1. Exploratory Data Analysis (EDA) — Inspect, Visualize and Clean the Data

1.1. Data import and basic inspection

Importing the data from the Country-data CSV file and inspecting its content.

1.2. Inspect null

Identifying if there is null values on the features.

1.3. Dropping columns

Dropping the country column because it is not needed for the modeling.

1.4. Correlation matrix

Identifying which variable is more correlated by which variable.

1.5. Pairplot

Finding the relationship between the variables where they can be continuous of categorical.

2. Model building, training and result

2.1. Standardization

To put different features on the same scale, data standardization is going to be applied to bring data into a uniform format. Thus, it will allow to compare scores between different types of variables.

2.1. K-means

For this problem, K-Means algorithm is used because it is a very powerful clusterization algorithm for dividing data into categories.

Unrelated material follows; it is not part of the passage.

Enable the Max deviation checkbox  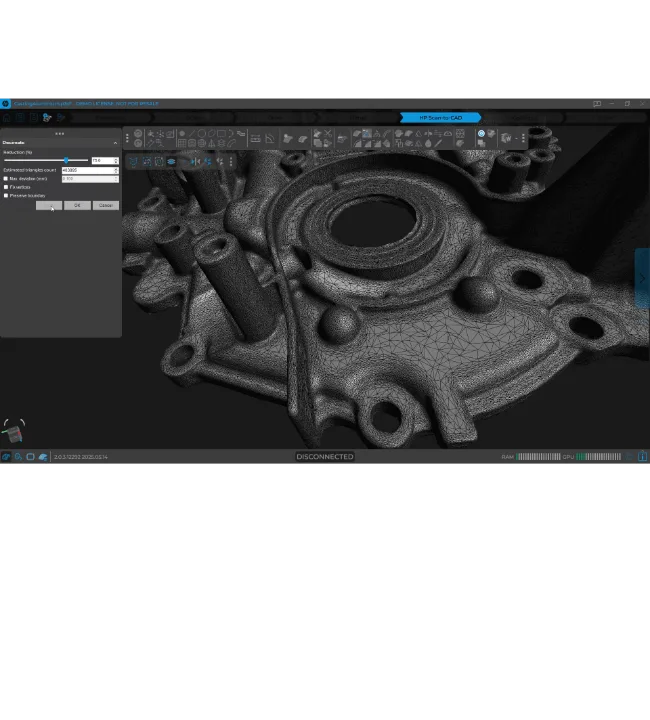(6, 179)
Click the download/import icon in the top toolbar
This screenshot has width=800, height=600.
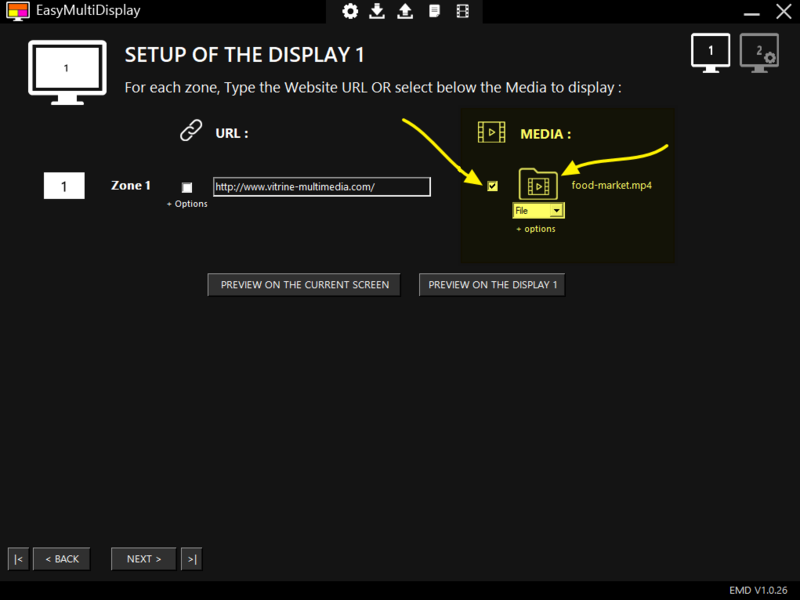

2.1.1. Finding optimal number of clusters

To find optimal number of clusters, I will use elbow and silhouette methods.

2.1.2. Using the optimal cluster number

Performing K-means using the cluster number 4 according to the silhouette method

2.2. Results

After the data has been classified, the results are visualized across a geographic area.

Most of the Underdeveloped countries seems to be in African Continent.

Some of the Undeveloped countries seem to be in Asian Continent

List of undeveloped countries

3. Conclusion

I can conclude that the countries that will need aid are in the African Continent and some in the Asian Continent. To get this result, I used K-Means algorithm because it is a very powerful clusterization algorithm for dividing data into categories. But before performing this algorithm, I used the Elbow and Silhouette methods to find the optimal number of clusters. The Elbow method consists of plotting the explained variation as a function of the number of clusters and picking the elbow of the curve as the number of clusters to use. The Silhouette method provides a succinct graphical representation of how well each object has been classified. Both methods were used because they provide valuable information for clustering analysis. For this data, the cluster number were the same on both methods.